While we can see reductions in the mortality of infectious diseases such as HIV, Malaria, Tuberculosis, less controllable is the prevalence of non-communicable diseases (NCDs). Diseases like chronic respiratory disease, diabetes, cardiovascular (heart) disease, mental disorder and cancer are surging globally. Currently, cancer alone is reported to be causing more deaths globally than all of the infectious diseases mentioned above combined.
It was clear how the world responded to the epidemic of infectious diseases. Organisations such as PEPFAR ,Global Fund, Bill and Melinda Gates Foundation, World Bank and others all joined forces to deal with the widespread implications of infectious diseases. This response is something that is lacking in the war against NCDs and cancer in particular.

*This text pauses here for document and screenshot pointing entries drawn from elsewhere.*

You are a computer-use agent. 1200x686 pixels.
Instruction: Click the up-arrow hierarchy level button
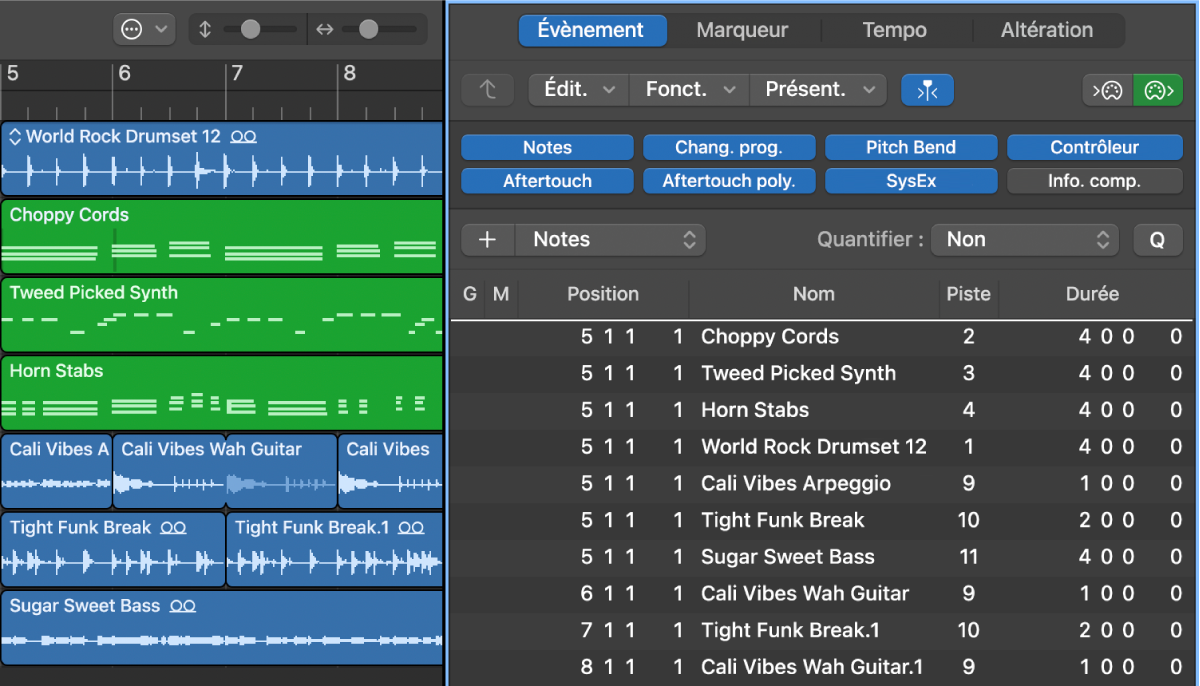pos(487,90)
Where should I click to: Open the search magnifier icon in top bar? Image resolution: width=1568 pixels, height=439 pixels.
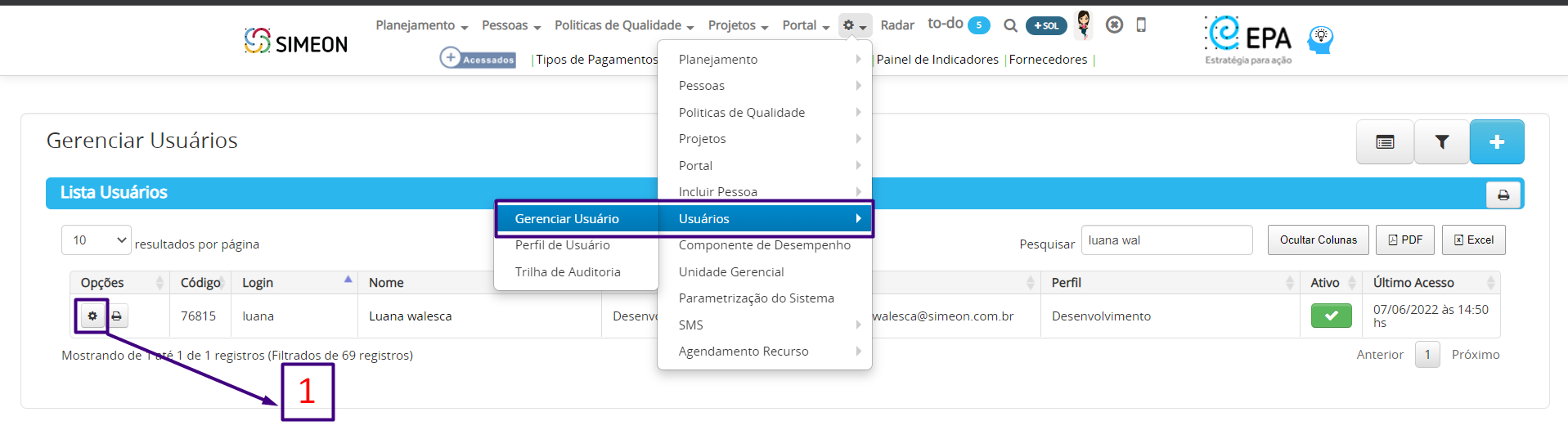coord(1010,25)
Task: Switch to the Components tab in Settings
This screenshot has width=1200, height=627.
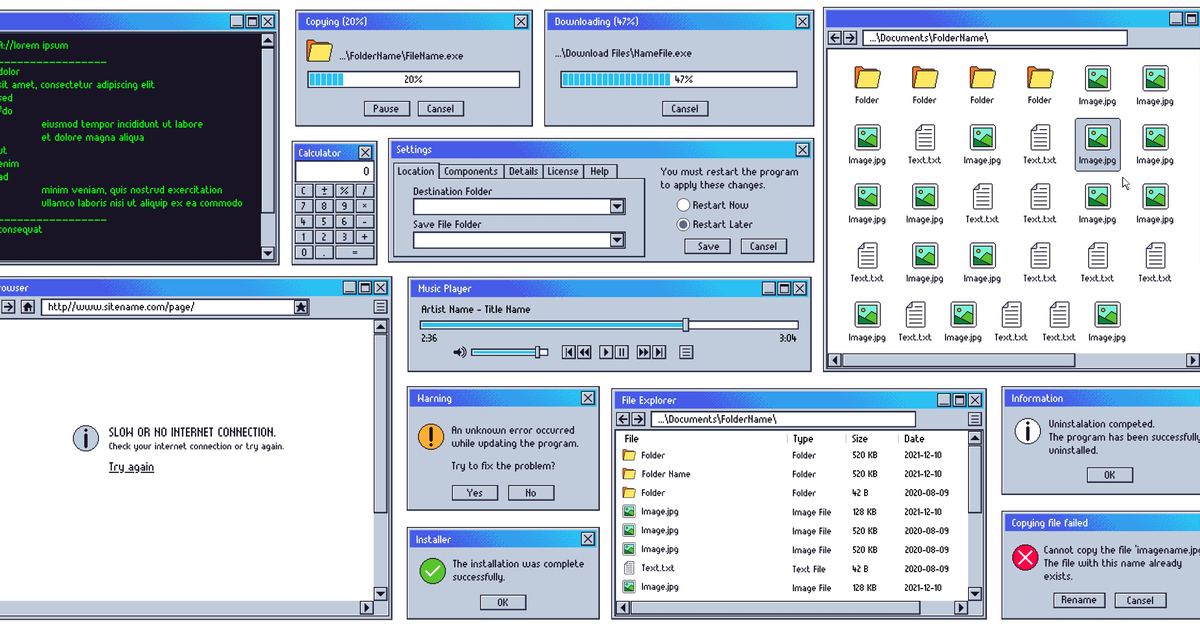Action: pos(470,171)
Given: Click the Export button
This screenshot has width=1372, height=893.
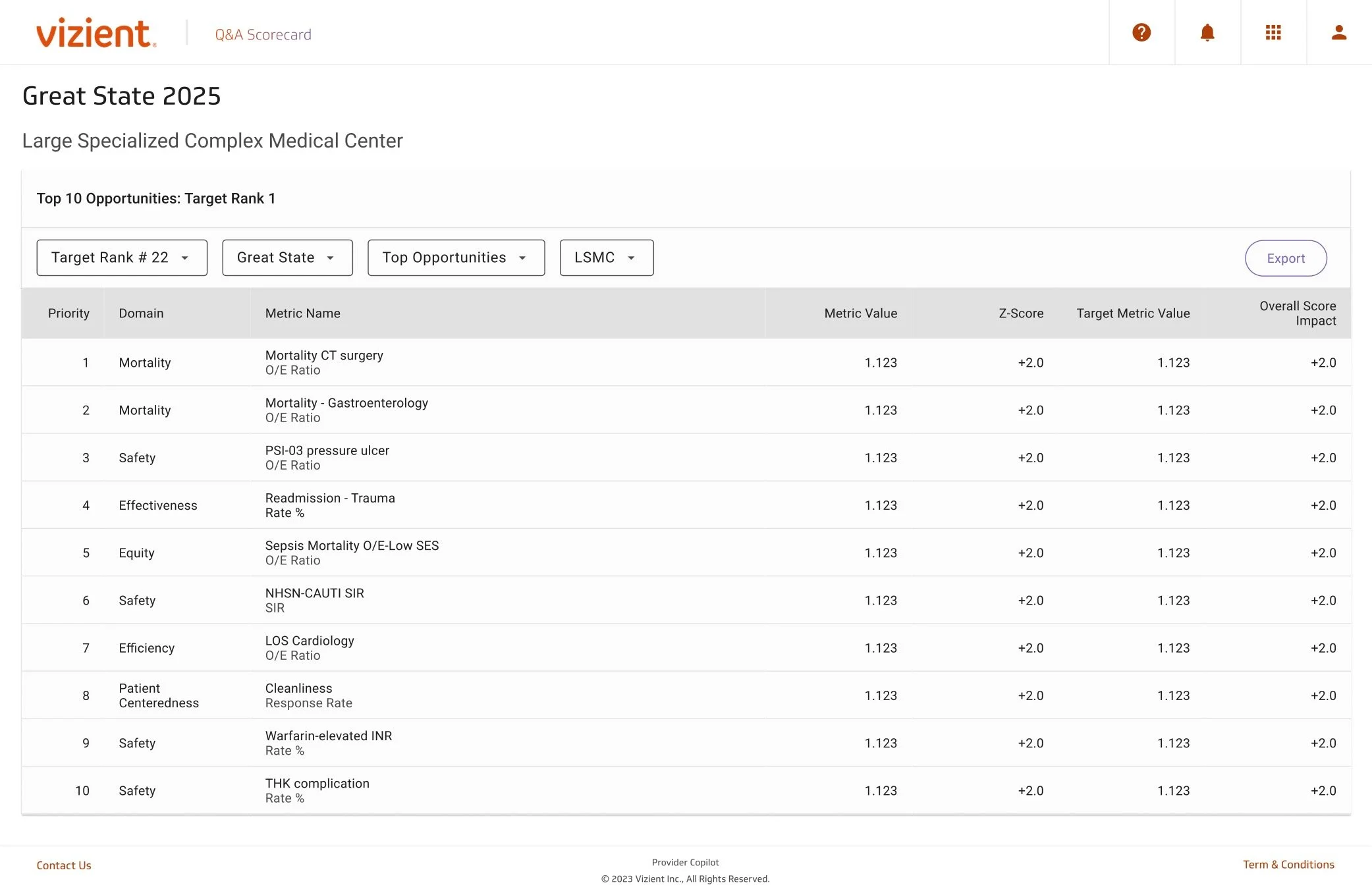Looking at the screenshot, I should tap(1285, 257).
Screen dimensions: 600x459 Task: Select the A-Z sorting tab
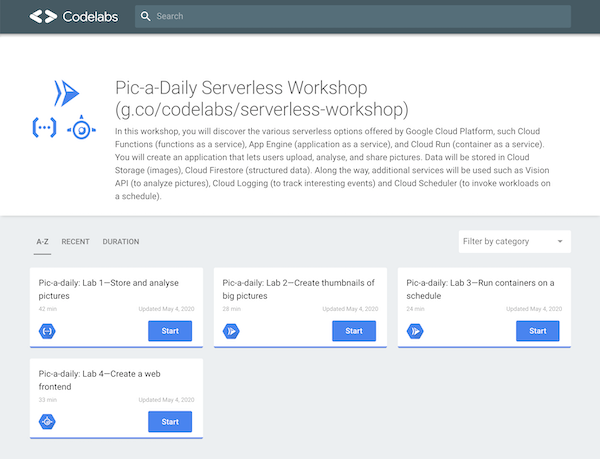[42, 242]
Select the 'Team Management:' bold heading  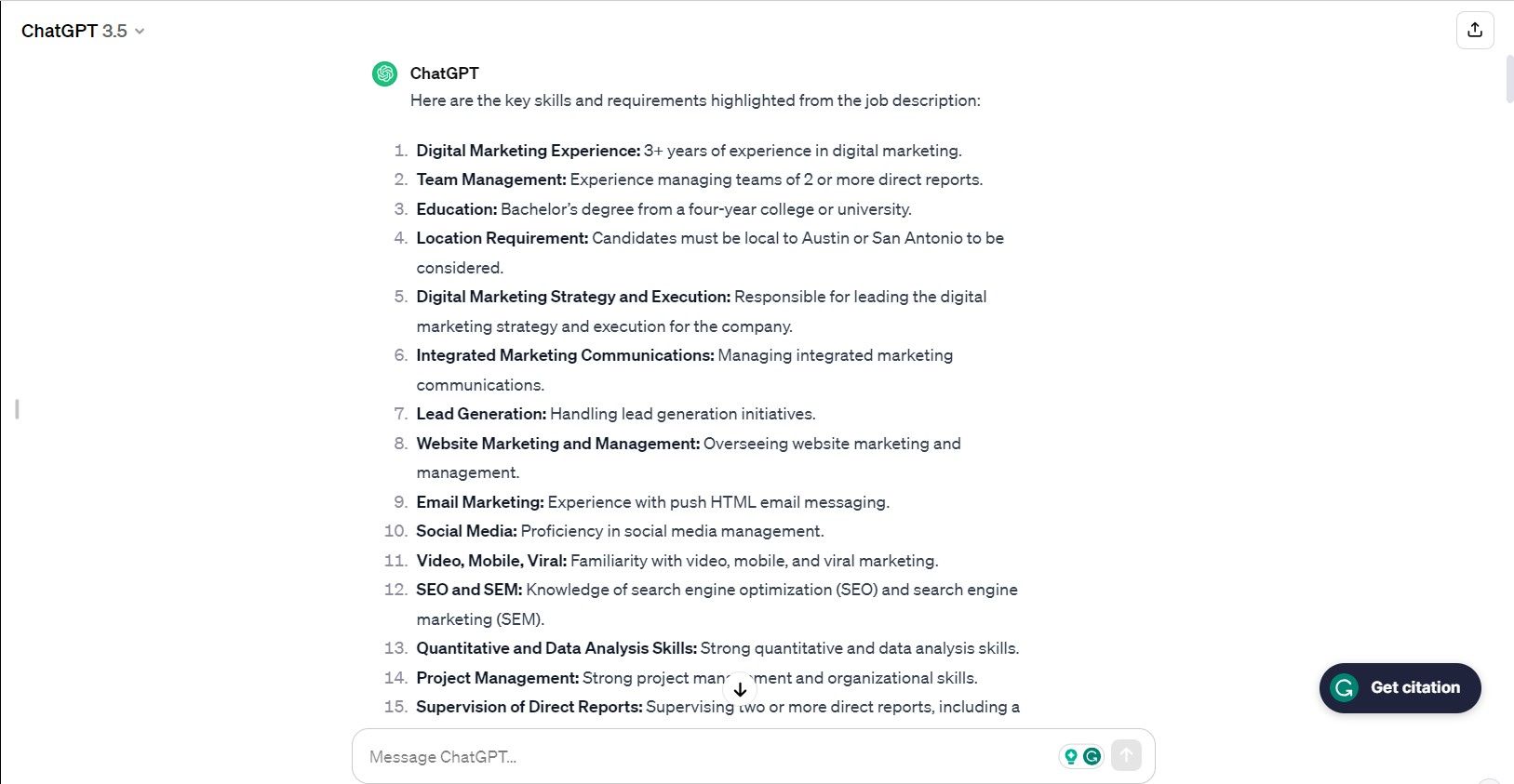(x=490, y=179)
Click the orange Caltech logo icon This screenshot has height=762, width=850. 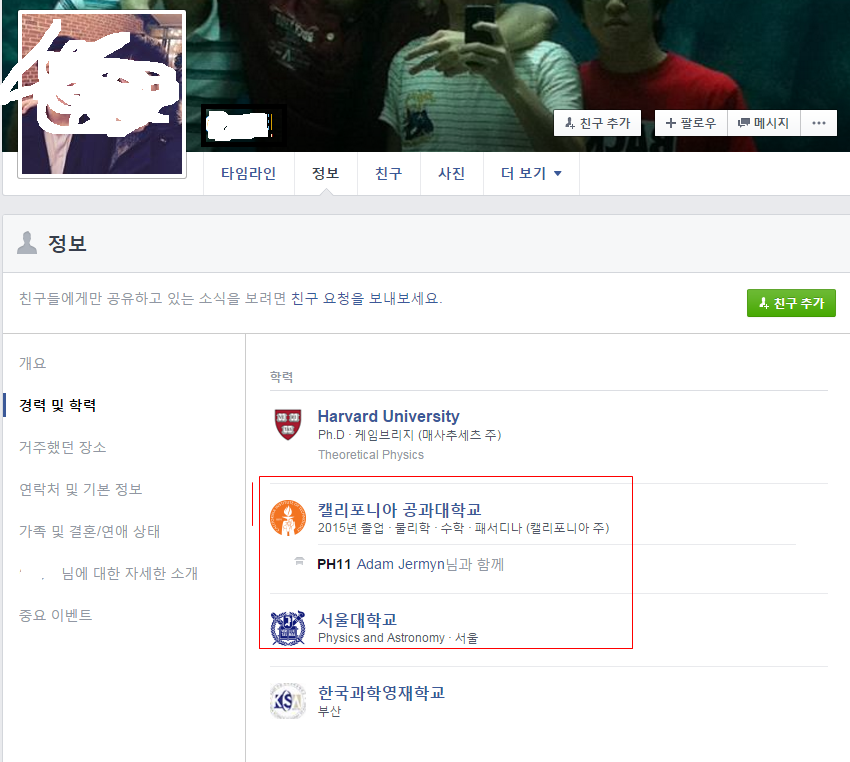pos(288,518)
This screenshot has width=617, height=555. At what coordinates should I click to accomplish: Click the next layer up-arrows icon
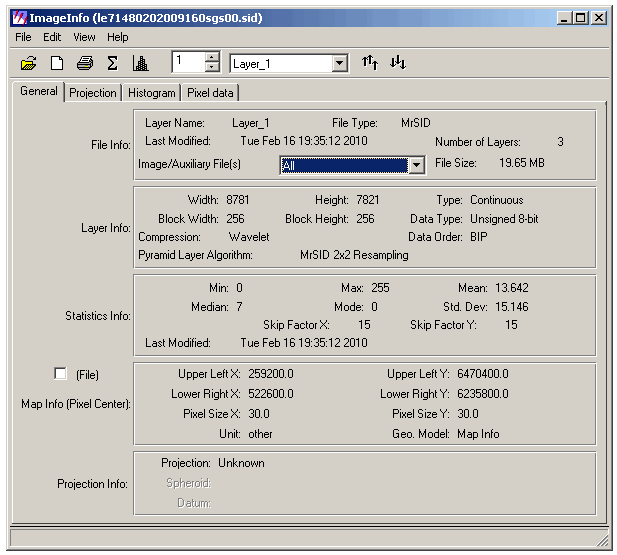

While Sub Saharan Africa shoulders over seventy per cent of global cancer burden, it receives less than five per cent of global funding for cancer.
How can we respond?
In order to halt the increasing morbidity and mortality rates for cancer in Africa it is essential to have programmes that increase cancer awareness, and provide screening and early detection to the population. This, however, is just one component; the second is delivering standard treatment to patients where cancer is already diagnosed. This can include surgery, chemotherapy (drugs) or radiation therapy.
In East Africa, most of the countries are able to offer surgery and chemotherapies. However, currently only two countries, Kenya and Tanzania, are offering radiation therapy.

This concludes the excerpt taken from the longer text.